_The exercise_. Could you rewrite all of the material below as a numbered list, skipping blank lines and leaving the pictures out of your answer?

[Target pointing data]
↓
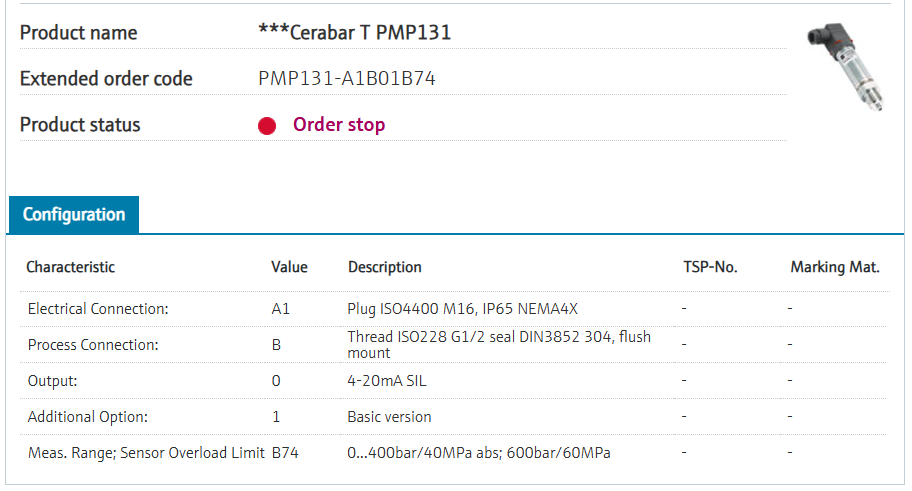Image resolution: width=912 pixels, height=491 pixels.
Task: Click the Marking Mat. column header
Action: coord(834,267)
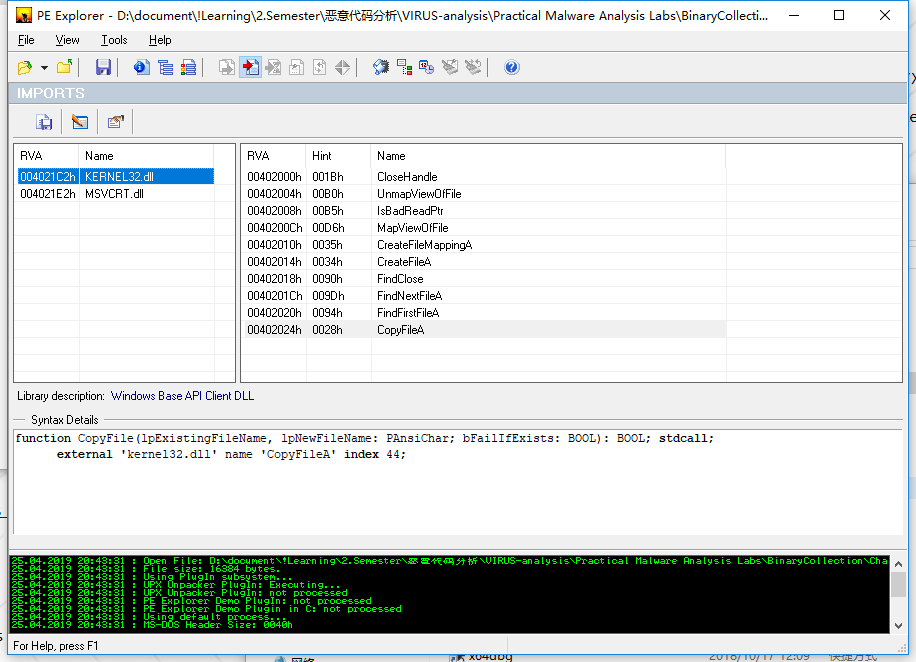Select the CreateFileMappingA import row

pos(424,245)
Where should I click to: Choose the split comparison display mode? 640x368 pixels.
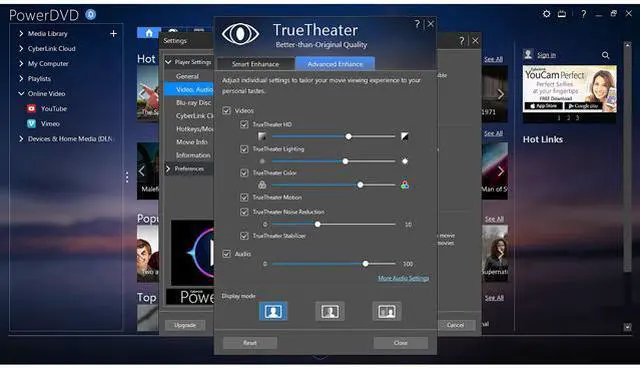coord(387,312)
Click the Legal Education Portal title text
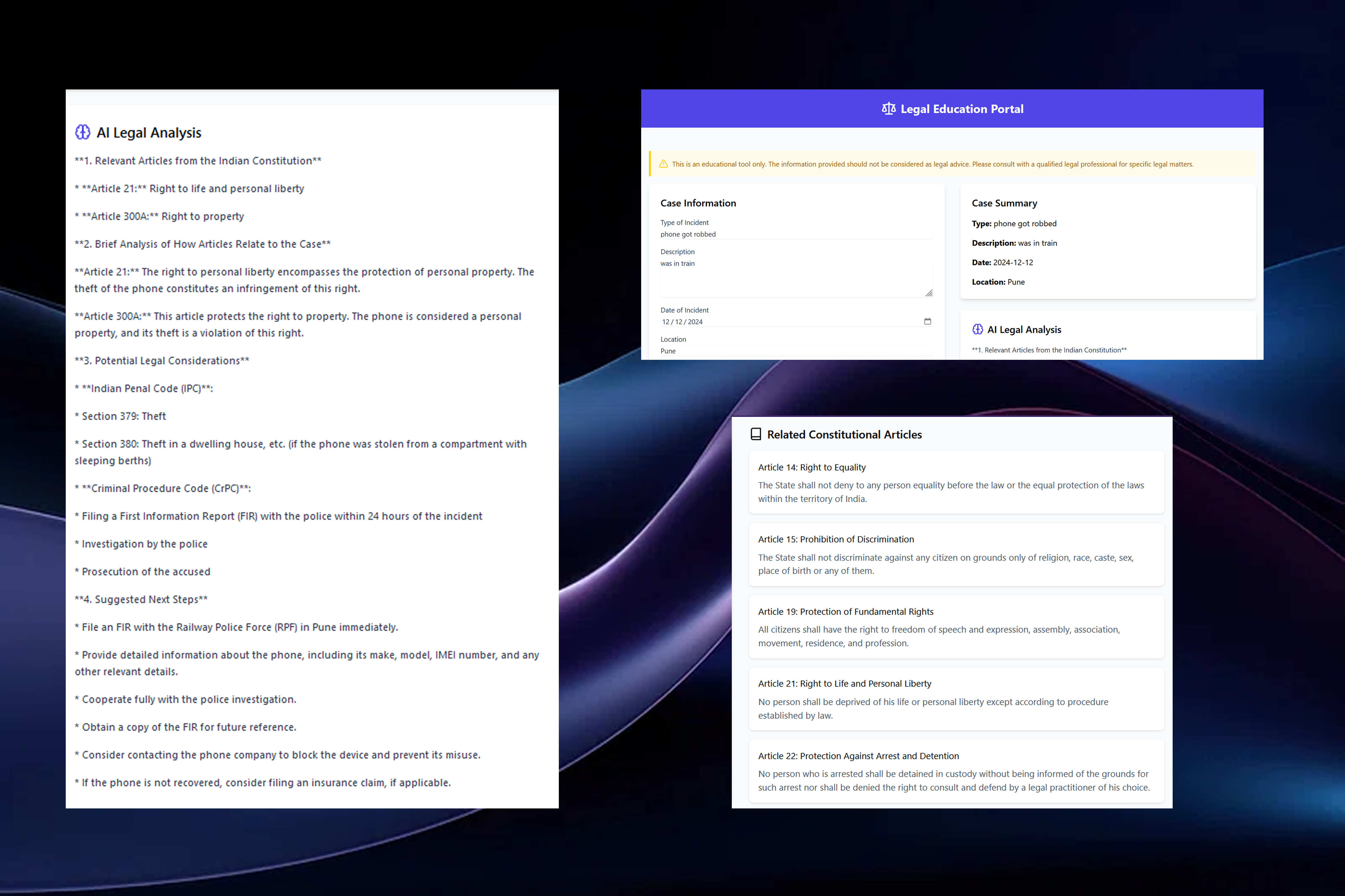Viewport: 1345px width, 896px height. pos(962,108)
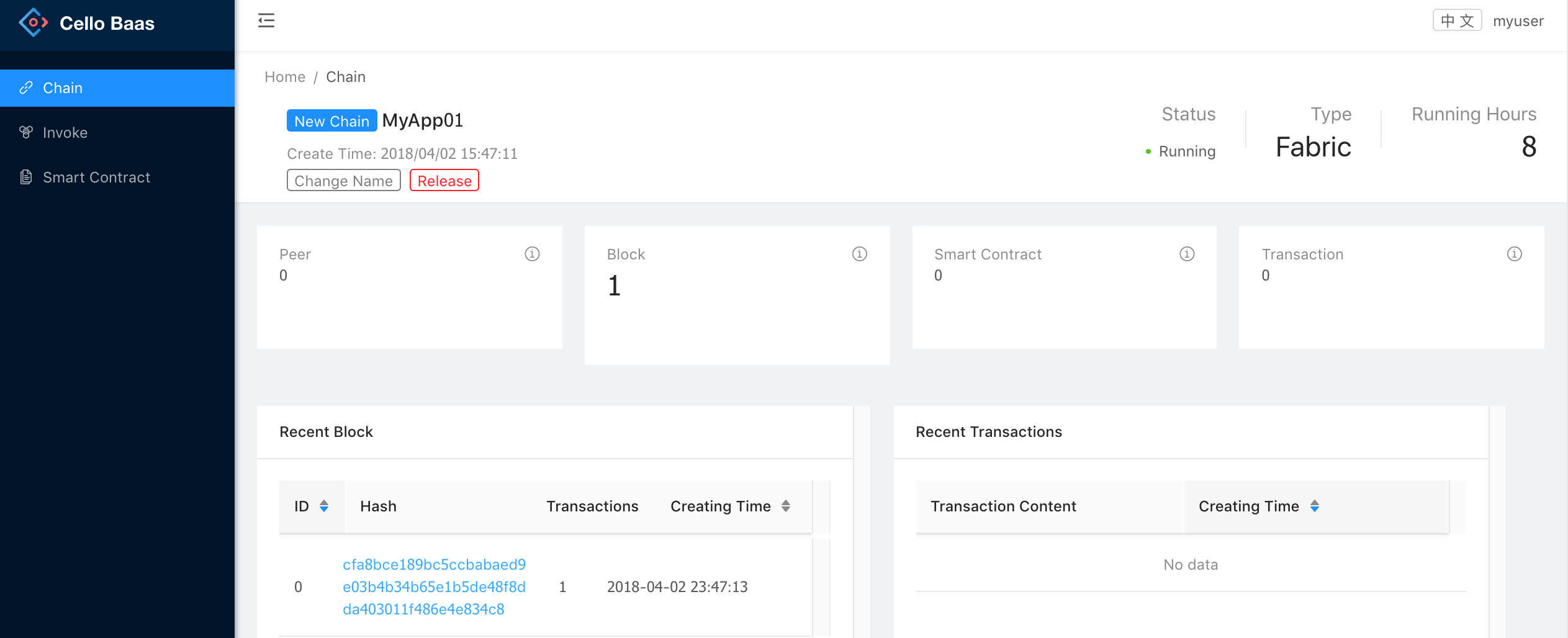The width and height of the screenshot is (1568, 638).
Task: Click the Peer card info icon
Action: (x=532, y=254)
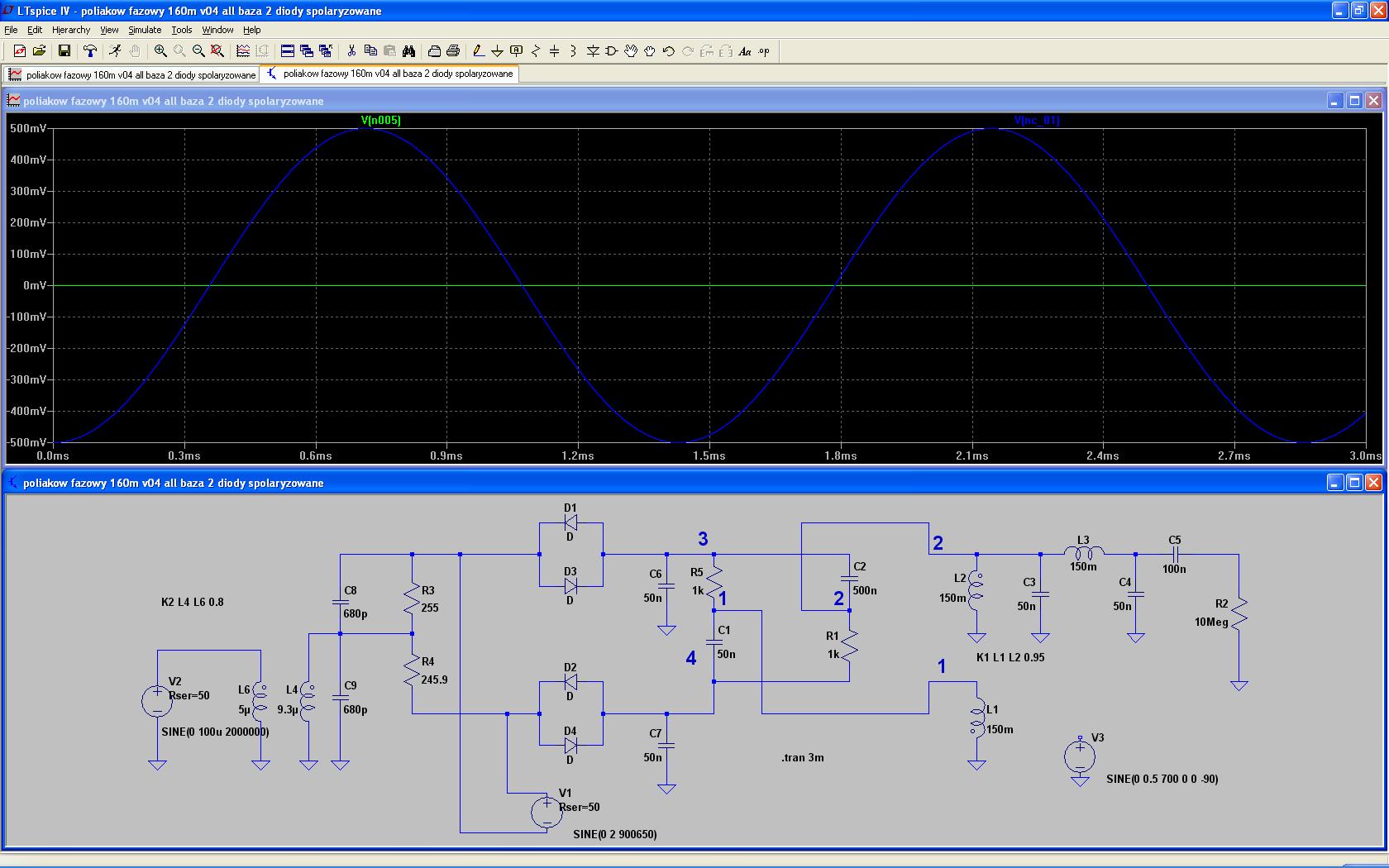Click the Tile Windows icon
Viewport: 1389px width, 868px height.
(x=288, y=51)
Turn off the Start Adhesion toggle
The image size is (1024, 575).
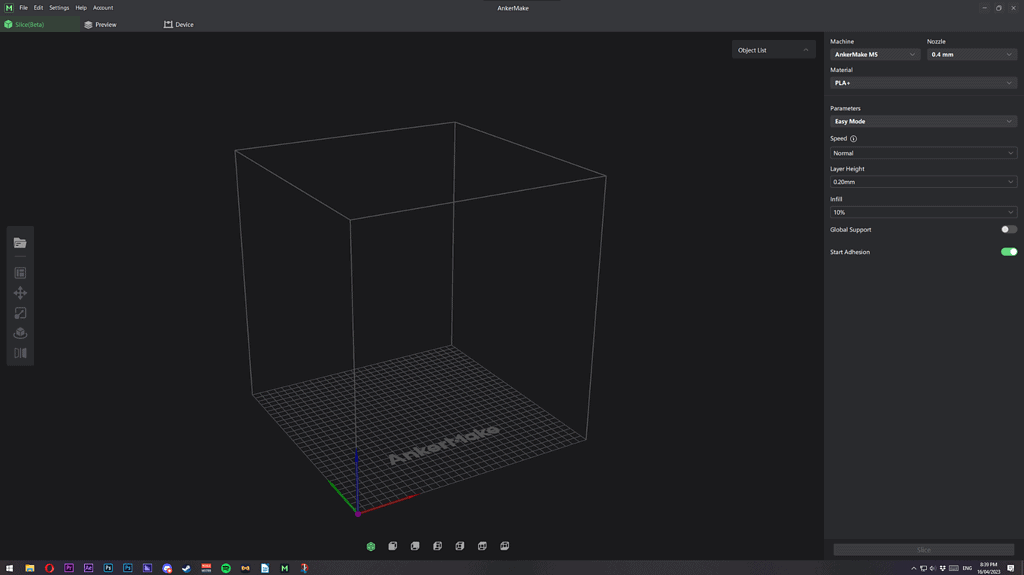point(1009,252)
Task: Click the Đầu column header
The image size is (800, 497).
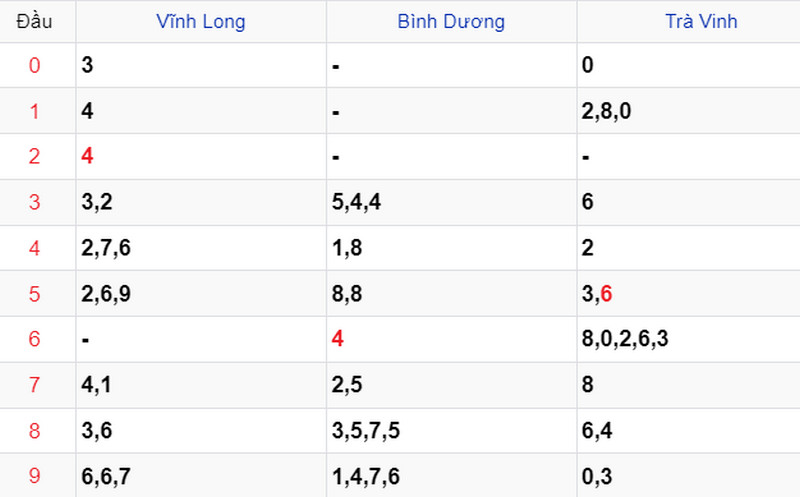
↑
_Exercise result_.
1. Image resolution: width=912 pixels, height=491 pixels.
2. Task: Click the Marking Mat. column header
3. Action: coord(834,267)
4. Select the CreateFileMappingA import row
5. pos(424,245)
6. Where should I click to: Choose the split comparison display mode? 640x368 pixels.
7. coord(387,312)
8. Click the Legal Education Portal title text
9. Viewport: 1345px width, 896px height. pos(962,108)
10. The width and height of the screenshot is (1568, 638).
11. Task: Click the Peer card info icon
12. Action: (x=532, y=254)
13. Click the Tile Windows icon
14. Viewport: 1389px width, 868px height.
15. (x=288, y=51)
16. Turn off the Start Adhesion toggle
17. The image size is (1024, 575).
18. point(1009,252)
19. Task: Click the Đầu column header
20. The image size is (800, 497).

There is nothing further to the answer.